When geologists talk about how old a rock or a fossil is, or when a particular tectonic event happened, they don’t usually just give an age in millions or billions of years – they also state its location within a hierarchy of Eons (Phanerozoic, Proterozoic), Eras (Mesozoic, Cenozoic), and Series (Jurassic, Neogene) that make up the geological timescale.
The fact that the time axis is rescaled three times in the plot above indicates that these subdivisions are not regularly spaced chunks of time; the more recent geological periods are generally much shorter than the earlier ones. The reason for this is partly historical; the general structure of the timescale was developed before the advent of radiometric dating techniques allowed absolute age determinations. However, it is also a consequence of what these subdivisions actually represent. The overarching goal of Geology as a science is to reconstruct the history of the Earth, and each of the geological periods can be considered chapters in this story; each one has its own distinctive characters – the form and diversity of life – and setting – the climate and the configuration of the continents. For example, the Mesozoic Era represents a time where dinosaurs, giant marine reptiles and ammonites were dominant on a warm, dry planet with no ice caps and most of the continents amalgamated into Pangaea.

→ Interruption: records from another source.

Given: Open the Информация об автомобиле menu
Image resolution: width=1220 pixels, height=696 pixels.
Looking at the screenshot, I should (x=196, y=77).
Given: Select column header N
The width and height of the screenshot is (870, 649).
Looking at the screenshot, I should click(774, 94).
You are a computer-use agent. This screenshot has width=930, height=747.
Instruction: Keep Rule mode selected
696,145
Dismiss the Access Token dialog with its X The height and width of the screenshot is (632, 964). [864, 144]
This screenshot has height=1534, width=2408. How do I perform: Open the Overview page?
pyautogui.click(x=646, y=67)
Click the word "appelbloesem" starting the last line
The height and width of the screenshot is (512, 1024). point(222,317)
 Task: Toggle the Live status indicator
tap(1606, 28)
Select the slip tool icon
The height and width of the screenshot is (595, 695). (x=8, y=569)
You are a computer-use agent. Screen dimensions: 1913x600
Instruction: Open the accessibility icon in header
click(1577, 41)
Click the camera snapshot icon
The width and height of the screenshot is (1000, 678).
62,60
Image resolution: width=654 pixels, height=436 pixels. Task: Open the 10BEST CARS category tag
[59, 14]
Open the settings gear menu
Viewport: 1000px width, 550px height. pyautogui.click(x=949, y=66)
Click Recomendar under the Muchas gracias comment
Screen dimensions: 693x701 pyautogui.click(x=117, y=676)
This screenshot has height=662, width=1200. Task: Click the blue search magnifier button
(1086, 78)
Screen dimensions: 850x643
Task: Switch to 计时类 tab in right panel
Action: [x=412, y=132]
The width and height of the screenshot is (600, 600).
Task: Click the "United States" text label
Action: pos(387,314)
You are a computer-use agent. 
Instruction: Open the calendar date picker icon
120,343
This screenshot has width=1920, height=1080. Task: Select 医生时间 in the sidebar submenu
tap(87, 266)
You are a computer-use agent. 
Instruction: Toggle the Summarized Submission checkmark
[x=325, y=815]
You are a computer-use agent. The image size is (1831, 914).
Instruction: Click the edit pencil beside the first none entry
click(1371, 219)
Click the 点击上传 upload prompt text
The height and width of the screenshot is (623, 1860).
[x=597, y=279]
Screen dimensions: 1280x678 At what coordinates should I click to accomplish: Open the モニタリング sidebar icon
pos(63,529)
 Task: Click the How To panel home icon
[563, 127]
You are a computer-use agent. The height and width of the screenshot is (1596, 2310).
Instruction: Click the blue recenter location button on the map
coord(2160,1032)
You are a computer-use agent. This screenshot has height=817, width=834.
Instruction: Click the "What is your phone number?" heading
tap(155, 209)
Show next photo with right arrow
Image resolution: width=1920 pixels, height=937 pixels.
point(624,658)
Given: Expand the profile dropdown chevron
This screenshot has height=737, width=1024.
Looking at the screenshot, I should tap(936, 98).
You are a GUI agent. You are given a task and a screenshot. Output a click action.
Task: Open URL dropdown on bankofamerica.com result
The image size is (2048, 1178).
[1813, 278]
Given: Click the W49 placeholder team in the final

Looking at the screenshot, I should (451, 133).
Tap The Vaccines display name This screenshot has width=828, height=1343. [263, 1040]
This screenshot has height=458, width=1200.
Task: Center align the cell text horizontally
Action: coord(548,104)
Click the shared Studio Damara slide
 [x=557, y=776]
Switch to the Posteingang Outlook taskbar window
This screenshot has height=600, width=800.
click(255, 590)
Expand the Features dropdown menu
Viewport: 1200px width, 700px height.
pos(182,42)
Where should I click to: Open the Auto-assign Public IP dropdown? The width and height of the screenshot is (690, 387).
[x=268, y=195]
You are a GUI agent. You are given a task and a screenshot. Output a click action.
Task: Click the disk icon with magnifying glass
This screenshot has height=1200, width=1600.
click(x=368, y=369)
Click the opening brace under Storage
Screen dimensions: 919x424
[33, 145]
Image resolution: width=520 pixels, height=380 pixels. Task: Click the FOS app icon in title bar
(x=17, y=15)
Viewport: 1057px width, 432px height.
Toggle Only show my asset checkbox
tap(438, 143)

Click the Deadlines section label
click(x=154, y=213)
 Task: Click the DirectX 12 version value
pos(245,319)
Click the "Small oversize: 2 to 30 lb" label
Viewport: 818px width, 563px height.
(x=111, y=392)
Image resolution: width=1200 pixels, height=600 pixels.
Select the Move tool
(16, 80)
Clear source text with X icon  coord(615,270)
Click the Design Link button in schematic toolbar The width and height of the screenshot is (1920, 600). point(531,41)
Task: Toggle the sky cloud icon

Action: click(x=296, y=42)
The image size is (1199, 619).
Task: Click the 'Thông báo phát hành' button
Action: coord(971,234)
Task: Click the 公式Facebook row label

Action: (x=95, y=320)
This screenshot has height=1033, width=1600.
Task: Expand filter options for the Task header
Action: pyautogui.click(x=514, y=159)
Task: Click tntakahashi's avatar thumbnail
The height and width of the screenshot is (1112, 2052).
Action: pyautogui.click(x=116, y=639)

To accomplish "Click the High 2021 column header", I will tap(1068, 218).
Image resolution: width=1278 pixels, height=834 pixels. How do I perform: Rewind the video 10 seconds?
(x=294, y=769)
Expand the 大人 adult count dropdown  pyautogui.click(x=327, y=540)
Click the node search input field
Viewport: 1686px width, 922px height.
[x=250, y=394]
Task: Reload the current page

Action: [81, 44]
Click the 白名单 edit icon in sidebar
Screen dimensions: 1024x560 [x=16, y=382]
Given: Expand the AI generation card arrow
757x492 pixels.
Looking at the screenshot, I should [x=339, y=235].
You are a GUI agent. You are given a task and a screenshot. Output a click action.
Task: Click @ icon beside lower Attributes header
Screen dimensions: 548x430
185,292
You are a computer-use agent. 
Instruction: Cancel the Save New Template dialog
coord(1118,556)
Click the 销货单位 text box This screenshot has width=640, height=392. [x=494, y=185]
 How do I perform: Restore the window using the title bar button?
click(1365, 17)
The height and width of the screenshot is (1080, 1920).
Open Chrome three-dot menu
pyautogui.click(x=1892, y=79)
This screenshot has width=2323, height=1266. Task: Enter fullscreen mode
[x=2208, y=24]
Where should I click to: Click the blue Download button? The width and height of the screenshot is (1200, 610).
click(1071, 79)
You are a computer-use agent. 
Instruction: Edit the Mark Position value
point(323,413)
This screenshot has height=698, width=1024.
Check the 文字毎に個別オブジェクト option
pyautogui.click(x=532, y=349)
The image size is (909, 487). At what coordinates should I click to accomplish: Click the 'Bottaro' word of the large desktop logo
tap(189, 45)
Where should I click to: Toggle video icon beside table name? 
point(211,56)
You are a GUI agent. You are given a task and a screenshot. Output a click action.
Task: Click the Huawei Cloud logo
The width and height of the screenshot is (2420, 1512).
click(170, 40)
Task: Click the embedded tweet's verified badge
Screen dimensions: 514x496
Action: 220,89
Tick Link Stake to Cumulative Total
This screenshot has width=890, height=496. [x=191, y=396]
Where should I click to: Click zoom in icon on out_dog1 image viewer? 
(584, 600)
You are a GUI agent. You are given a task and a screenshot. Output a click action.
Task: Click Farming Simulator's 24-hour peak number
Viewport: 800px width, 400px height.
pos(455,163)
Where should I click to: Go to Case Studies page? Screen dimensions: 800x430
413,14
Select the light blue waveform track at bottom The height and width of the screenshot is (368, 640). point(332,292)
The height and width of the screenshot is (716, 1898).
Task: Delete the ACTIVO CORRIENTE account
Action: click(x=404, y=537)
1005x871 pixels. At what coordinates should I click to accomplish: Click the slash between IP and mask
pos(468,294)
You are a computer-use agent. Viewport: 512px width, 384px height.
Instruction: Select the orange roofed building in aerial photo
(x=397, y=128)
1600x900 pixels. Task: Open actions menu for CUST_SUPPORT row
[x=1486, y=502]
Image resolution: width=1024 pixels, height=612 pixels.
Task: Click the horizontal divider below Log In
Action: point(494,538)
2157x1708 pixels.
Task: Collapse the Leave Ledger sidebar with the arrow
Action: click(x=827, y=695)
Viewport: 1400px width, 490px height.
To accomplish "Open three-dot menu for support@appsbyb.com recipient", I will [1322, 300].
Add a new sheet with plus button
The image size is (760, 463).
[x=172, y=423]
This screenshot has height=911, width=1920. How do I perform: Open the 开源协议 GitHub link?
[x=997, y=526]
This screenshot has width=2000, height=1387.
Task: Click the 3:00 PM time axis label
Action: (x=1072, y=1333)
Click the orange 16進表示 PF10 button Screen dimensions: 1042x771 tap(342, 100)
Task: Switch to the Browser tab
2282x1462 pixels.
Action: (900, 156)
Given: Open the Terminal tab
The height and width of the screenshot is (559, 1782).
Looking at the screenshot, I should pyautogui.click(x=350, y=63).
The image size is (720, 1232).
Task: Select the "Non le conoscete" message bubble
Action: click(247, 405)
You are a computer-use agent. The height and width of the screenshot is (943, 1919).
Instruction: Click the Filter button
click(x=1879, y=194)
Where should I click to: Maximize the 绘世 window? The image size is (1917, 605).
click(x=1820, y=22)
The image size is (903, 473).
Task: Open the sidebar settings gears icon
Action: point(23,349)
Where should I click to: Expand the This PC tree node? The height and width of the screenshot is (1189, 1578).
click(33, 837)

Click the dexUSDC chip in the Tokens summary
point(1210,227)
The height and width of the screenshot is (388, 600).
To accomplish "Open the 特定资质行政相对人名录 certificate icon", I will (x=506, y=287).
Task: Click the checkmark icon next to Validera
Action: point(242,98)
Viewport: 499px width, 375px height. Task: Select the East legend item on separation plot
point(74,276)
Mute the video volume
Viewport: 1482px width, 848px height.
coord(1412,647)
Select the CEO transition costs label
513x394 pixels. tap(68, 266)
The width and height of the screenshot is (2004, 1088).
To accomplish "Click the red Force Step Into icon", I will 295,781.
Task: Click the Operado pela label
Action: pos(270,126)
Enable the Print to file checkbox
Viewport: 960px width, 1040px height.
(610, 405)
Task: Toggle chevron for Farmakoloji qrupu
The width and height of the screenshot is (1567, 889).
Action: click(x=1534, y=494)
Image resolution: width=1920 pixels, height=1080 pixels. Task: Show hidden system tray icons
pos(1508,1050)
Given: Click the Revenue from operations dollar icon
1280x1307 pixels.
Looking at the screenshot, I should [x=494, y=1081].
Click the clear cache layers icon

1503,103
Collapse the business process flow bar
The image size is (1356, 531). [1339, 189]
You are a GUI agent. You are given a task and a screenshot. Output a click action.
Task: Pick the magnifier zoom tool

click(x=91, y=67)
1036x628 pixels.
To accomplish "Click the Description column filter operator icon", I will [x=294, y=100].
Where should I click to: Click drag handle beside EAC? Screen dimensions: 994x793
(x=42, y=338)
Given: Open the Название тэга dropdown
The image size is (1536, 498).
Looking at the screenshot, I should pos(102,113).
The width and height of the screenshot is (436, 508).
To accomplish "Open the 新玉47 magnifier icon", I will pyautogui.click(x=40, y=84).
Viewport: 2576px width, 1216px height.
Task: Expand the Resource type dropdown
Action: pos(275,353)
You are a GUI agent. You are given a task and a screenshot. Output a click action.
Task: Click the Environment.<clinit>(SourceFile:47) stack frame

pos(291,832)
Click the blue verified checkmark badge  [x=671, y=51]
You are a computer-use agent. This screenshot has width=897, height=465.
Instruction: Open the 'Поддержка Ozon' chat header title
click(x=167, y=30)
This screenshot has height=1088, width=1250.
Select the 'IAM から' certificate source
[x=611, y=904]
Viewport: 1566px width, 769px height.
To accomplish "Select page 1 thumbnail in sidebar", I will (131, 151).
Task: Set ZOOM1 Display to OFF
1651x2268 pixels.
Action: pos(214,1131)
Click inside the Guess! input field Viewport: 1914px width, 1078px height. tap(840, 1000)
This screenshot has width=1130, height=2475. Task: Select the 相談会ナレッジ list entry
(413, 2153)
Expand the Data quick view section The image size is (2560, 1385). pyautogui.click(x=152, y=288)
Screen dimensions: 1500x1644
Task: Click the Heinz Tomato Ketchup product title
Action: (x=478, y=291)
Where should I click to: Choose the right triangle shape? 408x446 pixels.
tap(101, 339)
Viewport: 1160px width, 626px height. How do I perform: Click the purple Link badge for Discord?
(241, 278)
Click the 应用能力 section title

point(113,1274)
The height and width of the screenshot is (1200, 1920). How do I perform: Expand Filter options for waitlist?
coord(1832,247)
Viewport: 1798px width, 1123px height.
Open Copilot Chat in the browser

With this in mind, it becomes no surprise that the further back we go, the coarser our framework becomes. Older rocks are both rarer and less easy to read, because they tend to be more deformed and chemically altered, so we lose a lot of the details which might allow further subdivision. The lack of any fossilised large animals prior to the Cambrian/Ediacaran is a major contributor to this loss of resolution – if you examine the International Commission on Stratigraphy chart on which the timescale above is based, you’ll see that many of the boundaries between different periods are defined (or proposed to be defined) by the first or last appearance of a particular type of fossil.
So, the geological timescale represents a common narrative framework for Earth history. However, do not let this fool you into believing that every rock of a particular age is the same. The reason why should be obvious: the Earth is a very dynamic place, and at any point in time there are a wide variety of different depositional processes simultaneously operating in different places. As the map below (from here, courtesy of Brian – click on the image for a larger version) illustrates, presently you’re getting much larger amounts of sediment accumulating in the Ganges and Mississippi deltas, say, than off the coast of Australia.
Continental deposition is not shown on this map, but without a big hole to dump sediment in there is little being deposited in many places beyond the occasional layers of silt from rivers in flood. The only exception is in the mountain belts, where large thicknesses of rocks are being eroded away, the records they hold being erased from the face of the planet.
The depositional environment will also depend on climate; you won’t get evaporites and limestones forming at the poles and glacial till at the equator; neither will you get dune deposits forming in rainforests and soil horizons in deserts.
To use a historical analogy, if you’re told someone lived in Victorian Britain, that tells you a lot about the world they inhabited: the technology, the political situation, the average life expectancy. But you couldn’t say just from that information what profession they had, who they voted for, or the precise causes of their death; that is unique to that person. Likewise, calling a deposit ‘Ordovician’ tells you some general things about the world it was deposited in, but it doesn’t specify its type or its thickness, and there are many places where there will be no rocks of Ordovician age at all – they either never existed in the first place, or they have been eroded away by a later mountain-building episode.
So, there is no single ‘geological column’ for the whole Earth; each area has its own unique stratigraphy, or sequence of rock types. Which is where we geologists come in: because, to reconstruct the larger story encapsulated in the geological timescale, we have to correlate all these stratigraphic columns, working out which units were deposited at the same time as each other. We can use radiometric dating to give us absolute ages for the different sequences, but often we look for global events or signatures which many or all of them have in common.*
- The pattern of magnetic field reversals
- The occurrence of index fossils which have both a widespread distribution and a rapid rate of evolutionary change.
- Geochemical signals, for example the iridium anomaly which marks the KT extinction, or the Plio-Pleistocene oxygen isotope variations due to the waxing and waning of the ice-caps.
All of these methods have their advantages and drawbacks, but by employing all of them we can start to tie all of these different sequences into a common timescale, and start asking the interesting questions about what was actually happening in the world at the time they were deposited.
*Which is why, all you biblical literalists out there, we’d love for there to have been a global flood – the sediments laid down by such an event would be the ultimate correlatable horizon, because they would exist in every stratigraphic column in the entire world. Sadly for us (and you), it’s just not there, so we have to do things the hard way.